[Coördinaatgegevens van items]

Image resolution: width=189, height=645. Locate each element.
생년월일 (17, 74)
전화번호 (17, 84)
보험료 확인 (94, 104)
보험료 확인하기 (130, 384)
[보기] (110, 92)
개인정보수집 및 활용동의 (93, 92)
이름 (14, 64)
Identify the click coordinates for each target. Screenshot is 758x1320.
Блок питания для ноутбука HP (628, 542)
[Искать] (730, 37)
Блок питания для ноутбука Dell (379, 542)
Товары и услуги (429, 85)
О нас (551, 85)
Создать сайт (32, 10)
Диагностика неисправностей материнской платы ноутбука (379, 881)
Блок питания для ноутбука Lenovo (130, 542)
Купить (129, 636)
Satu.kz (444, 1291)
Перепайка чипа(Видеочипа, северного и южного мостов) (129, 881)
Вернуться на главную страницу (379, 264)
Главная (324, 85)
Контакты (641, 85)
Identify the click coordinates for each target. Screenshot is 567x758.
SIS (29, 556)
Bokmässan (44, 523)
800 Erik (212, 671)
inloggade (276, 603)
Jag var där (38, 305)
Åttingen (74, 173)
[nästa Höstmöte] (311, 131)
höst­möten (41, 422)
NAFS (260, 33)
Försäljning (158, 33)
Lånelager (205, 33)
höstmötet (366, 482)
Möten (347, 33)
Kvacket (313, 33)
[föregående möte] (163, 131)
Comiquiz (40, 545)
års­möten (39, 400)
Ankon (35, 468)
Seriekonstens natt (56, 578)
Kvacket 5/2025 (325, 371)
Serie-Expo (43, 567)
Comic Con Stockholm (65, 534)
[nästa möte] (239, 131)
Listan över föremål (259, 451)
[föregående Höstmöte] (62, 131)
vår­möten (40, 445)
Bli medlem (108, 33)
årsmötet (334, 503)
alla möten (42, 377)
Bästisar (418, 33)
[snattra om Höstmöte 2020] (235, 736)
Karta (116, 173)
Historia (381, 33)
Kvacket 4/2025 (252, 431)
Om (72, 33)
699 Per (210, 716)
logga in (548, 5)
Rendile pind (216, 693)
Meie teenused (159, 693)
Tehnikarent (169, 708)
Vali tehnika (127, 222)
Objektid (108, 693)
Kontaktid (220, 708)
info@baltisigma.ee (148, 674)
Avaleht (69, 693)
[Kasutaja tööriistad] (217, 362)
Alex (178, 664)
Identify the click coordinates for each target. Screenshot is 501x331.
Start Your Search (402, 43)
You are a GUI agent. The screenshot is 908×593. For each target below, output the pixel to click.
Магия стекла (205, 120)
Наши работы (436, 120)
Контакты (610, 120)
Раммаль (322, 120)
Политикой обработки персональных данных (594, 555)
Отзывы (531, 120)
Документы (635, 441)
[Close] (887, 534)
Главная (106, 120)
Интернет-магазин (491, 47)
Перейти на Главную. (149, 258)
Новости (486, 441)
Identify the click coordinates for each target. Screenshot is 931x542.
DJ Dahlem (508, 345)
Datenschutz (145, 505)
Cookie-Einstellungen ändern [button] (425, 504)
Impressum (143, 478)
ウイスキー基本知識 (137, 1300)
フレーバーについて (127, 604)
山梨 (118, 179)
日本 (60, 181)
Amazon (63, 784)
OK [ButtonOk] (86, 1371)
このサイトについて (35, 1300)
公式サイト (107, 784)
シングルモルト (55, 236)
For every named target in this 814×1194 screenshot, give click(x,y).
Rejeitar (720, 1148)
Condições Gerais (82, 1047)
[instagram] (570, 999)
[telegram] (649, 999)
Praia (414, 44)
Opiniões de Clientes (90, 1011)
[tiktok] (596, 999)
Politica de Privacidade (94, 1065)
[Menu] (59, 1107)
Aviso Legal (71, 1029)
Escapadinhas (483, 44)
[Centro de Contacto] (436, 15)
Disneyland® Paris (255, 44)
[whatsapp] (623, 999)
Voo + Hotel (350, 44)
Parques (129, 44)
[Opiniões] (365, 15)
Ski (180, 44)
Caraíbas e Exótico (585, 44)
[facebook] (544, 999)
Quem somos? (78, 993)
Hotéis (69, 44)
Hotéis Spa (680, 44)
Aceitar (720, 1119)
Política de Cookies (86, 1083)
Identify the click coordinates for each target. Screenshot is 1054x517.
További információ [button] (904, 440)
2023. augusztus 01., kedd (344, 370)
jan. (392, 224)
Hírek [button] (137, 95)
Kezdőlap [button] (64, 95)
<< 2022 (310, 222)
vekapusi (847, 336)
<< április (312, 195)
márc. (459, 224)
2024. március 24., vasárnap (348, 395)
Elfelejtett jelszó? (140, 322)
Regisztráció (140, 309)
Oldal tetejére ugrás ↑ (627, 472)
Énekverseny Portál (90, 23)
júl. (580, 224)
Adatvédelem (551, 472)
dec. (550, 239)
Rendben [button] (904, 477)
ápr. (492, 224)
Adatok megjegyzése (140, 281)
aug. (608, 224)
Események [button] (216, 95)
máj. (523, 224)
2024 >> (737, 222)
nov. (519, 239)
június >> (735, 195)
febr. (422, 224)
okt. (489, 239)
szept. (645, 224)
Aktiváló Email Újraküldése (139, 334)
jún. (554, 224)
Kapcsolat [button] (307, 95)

OPDRACHT = Haal uit de items de regels van de regel met "Praia (414, 44)" tot en met het einde van de items, beide grenzen inbegrepen, en geef ze ongewijzigd weer.

ANTWOORD =
Praia (414, 44)
Opiniões de Clientes (90, 1011)
[tiktok] (596, 999)
Politica de Privacidade (94, 1065)
[Menu] (59, 1107)
Aviso Legal (71, 1029)
Escapadinhas (483, 44)
[Centro de Contacto] (436, 15)
Disneyland® Paris (255, 44)
[whatsapp] (623, 999)
Voo + Hotel (350, 44)
Parques (129, 44)
[Opiniões] (365, 15)
Ski (180, 44)
Caraíbas e Exótico (585, 44)
[facebook] (544, 999)
Quem somos? (78, 993)
Hotéis (69, 44)
Hotéis Spa (680, 44)
Aceitar (720, 1119)
Política de Cookies (86, 1083)
Identify the click coordinates for each target. Screenshot is 1054x517.
További információ [button] (904, 440)
2023. augusztus 01., kedd (344, 370)
jan. (392, 224)
Hírek [button] (137, 95)
Kezdőlap [button] (64, 95)
<< 2022 (310, 222)
vekapusi (847, 336)
<< április (312, 195)
márc. (459, 224)
2024. március 24., vasárnap (348, 395)
Elfelejtett jelszó? (140, 322)
Regisztráció (140, 309)
Oldal tetejére ugrás ↑ (627, 472)
Énekverseny Portál (90, 23)
júl. (580, 224)
Adatvédelem (551, 472)
dec. (550, 239)
Rendben [button] (904, 477)
ápr. (492, 224)
Adatok megjegyzése (140, 281)
aug. (608, 224)
Események [button] (216, 95)
máj. (523, 224)
2024 >> (737, 222)
nov. (519, 239)
június >> (735, 195)
febr. (422, 224)
okt. (489, 239)
szept. (645, 224)
Aktiváló Email Újraküldése (139, 334)
jún. (554, 224)
Kapcsolat [button] (307, 95)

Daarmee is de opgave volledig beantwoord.